Diana Salazar participe également au chapitre équatorien de l’affaire Odebrecht, un scandale de corruption autour du géant brésilien du BTP. Son enquête permet alors de rassembler une partie des preuves qui conduisent, en décembre 2017, à la condamnation de Jorge Glas, ancien vice-président de l'Équateur, à six ans de prison. Accusé d’avoir reçu 13,5 millions de dollars de pots-de-vin d’Odebrecht, Jorge Glas nie toutes les accusations et estime que Diana Salazar le persécute politiquement.
"L'affaire d’Odebrecht a été un véritable test pour Diana Salazar", analyse Sunniva Labarthe, docteure en sociologie politique à l’EHESS (École des hautes études en sciences sociales). "Beaucoup de gens pensaient qu'elle serait rapidement démise de ses fonctions avec les répercussions de cette affaire, mais elle a réussi à tenir bon jusqu’à aujourd’hui. Bien sûr, cela est probablement dû à des accords politiques, mais cela montre qu’elle est une figure crédible et stable."
"Procureure 10/20"
En 2019, Diana Salazar est élue à l'unanimité procureure générale de l'Équateur. Ses résultats au concours lui valent des critiques et le surnom de "procureure 10/20", car elle a obtenu seulement 10 points sur 20 à l'examen écrit (49/50 au dossier et 28,17/30 à l'oral, ce qui lui a permis d'obtenir une note globale de 88,17/100).
"En Équateur, le poste de procureur général, que l’on appelle la 'fiscal', est devenu extrêmement important et scruté depuis la suppression du ministère de la Justice en 2018", souligne Sunniva Labarthe. "C’est une conséquence directe de la crise qui a suivi la passation de pouvoir entre Rafael Correa et Lenin Moreno. Ce dernier a été contraint de se séparer des partisans de son prédécesseur qui occupaient des postes importants dans l'État, y compris dans la justice."
Dans ce contexte de crise institutionnelle et politique, Diana Salazar s'attaque à la corruption, notamment en poursuivant l'ancien président Rafael Correa en 2020. Elle recommande une peine de huit ans de prison, la peine maximale, après sa condamnation. Les détracteurs de la procureure générale lui reprochent alors de cibler l'ancien président au détriment d'autres enquêtes plus importantes.
L’exploit "Metastasis"
En décembre 2023, son opération dite "Metastasis", "la plus grande de l'histoire contre la corruption et le trafic de drogue" en Équateur, selon la procureure, met au jour une "structure criminelle" impliquant des procureurs, des responsables pénitentiaires et des policiers "dont l'objectif était d'obtenir l'impunité et la liberté des personnes poursuivies ou condamnées" ainsi que d'introduire des objets interdits en prison.

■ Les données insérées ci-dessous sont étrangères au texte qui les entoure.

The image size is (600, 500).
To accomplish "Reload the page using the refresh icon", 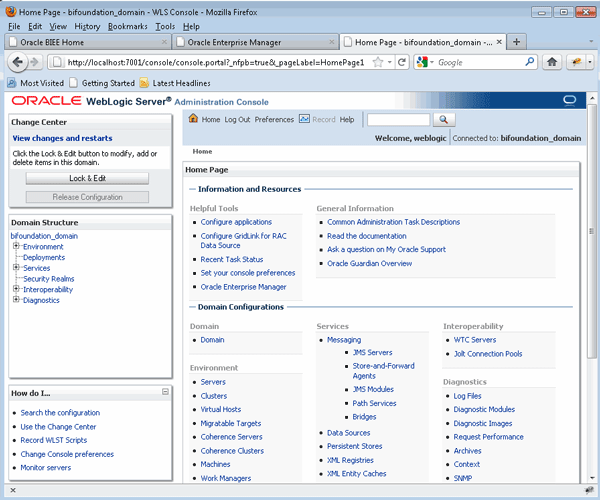I will pyautogui.click(x=400, y=62).
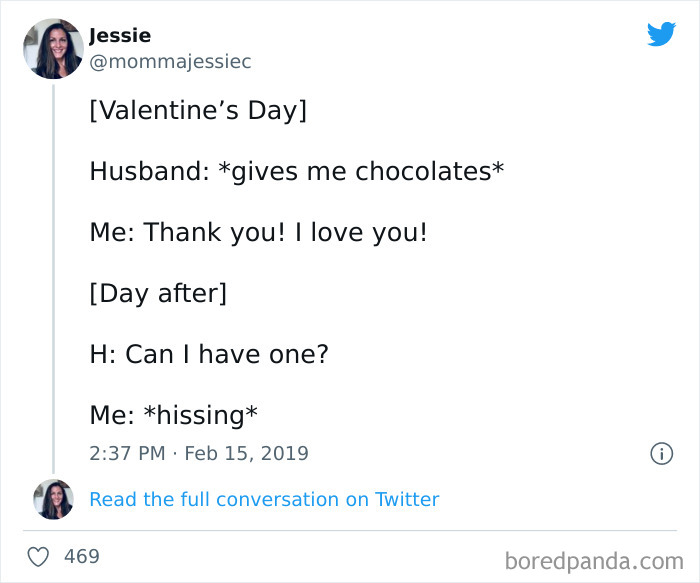This screenshot has width=700, height=583.
Task: Click the Twitter bird logo
Action: 661,35
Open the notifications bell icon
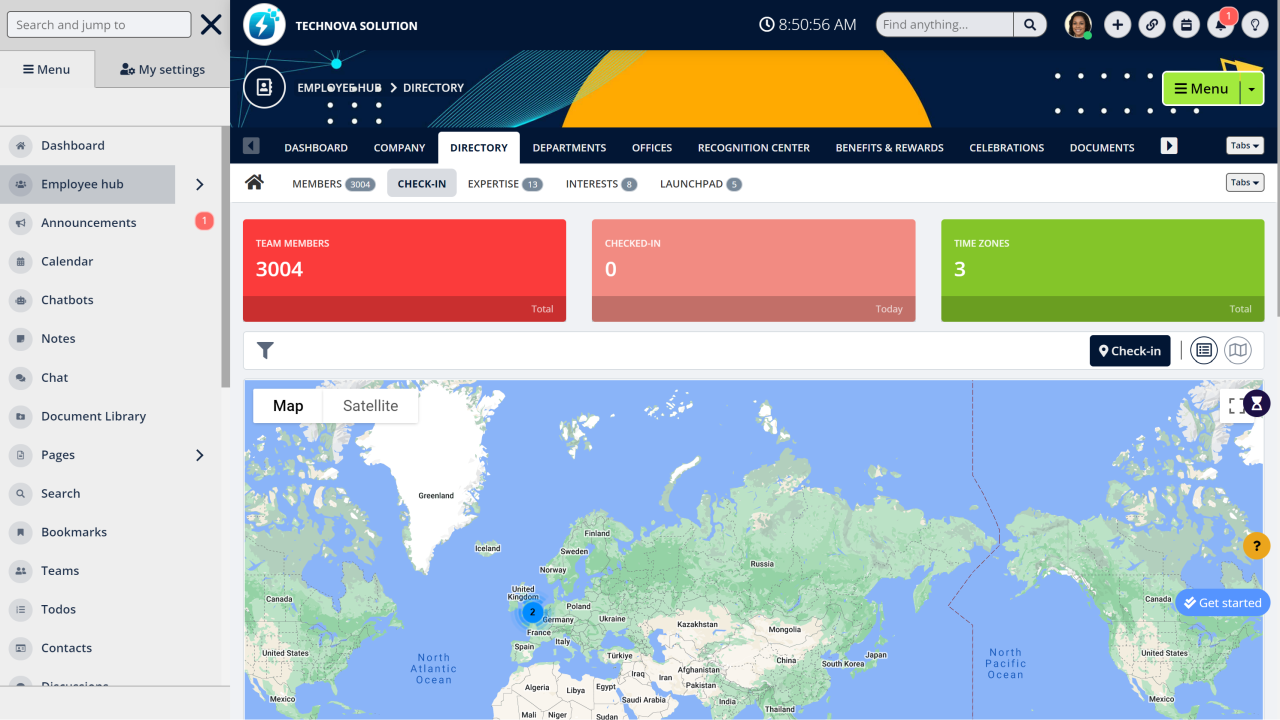The width and height of the screenshot is (1280, 720). 1220,24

Au total, 31 personnes sont arrêtées au cours de 75 raids simultanés. Cette enquête, ouverte après l'assassinat, en 2022, en prison, de Leandro Norero, grande figure du narcotrafic, révèle alors l'étendue de la corruption et de l'infiltration du narcotrafic dans les plus hautes sphères du pouvoir.
"Diana Salazar a le mérite d’avoir mené dans le plus grand secret son opération pour éviter que les narcotrafiquants ne soient prévenus des arrestations", souligne Emmanuelle Sinardet. "Réussir à maintenir une enquête confidentielle relève de l’exploit dans un pays où la corruption et l'influence du narcotrafic sont profondément ancrées dans les institutions publiques."
Diana Salazar dit avoir passé au crible des milliers de messages et relevés téléphoniques, lui permettant de reconstituer le réseau de protection dont disposait Leandro Norero. Depuis ces révélations, la procureure est la cible de menaces de mort de la part de Los Lobos, l'une des principales organisations criminelles, dont le chef, Fabricio Colon Pico, s'est échappé de prison, la semaine dernière, au lendemain de l'évasion d'un autre chef de gang, "Fito". "Il ne faut pas oublier que toutes les autres personnes impliquées dans la lutte contre la corruption, notamment les avocats, les juges, les enquêteurs et les journalistes, sont également menacées", ajoute Sunniva Labarthe. "On ne peut que souhaiter à Diana Salazar de rester en vie".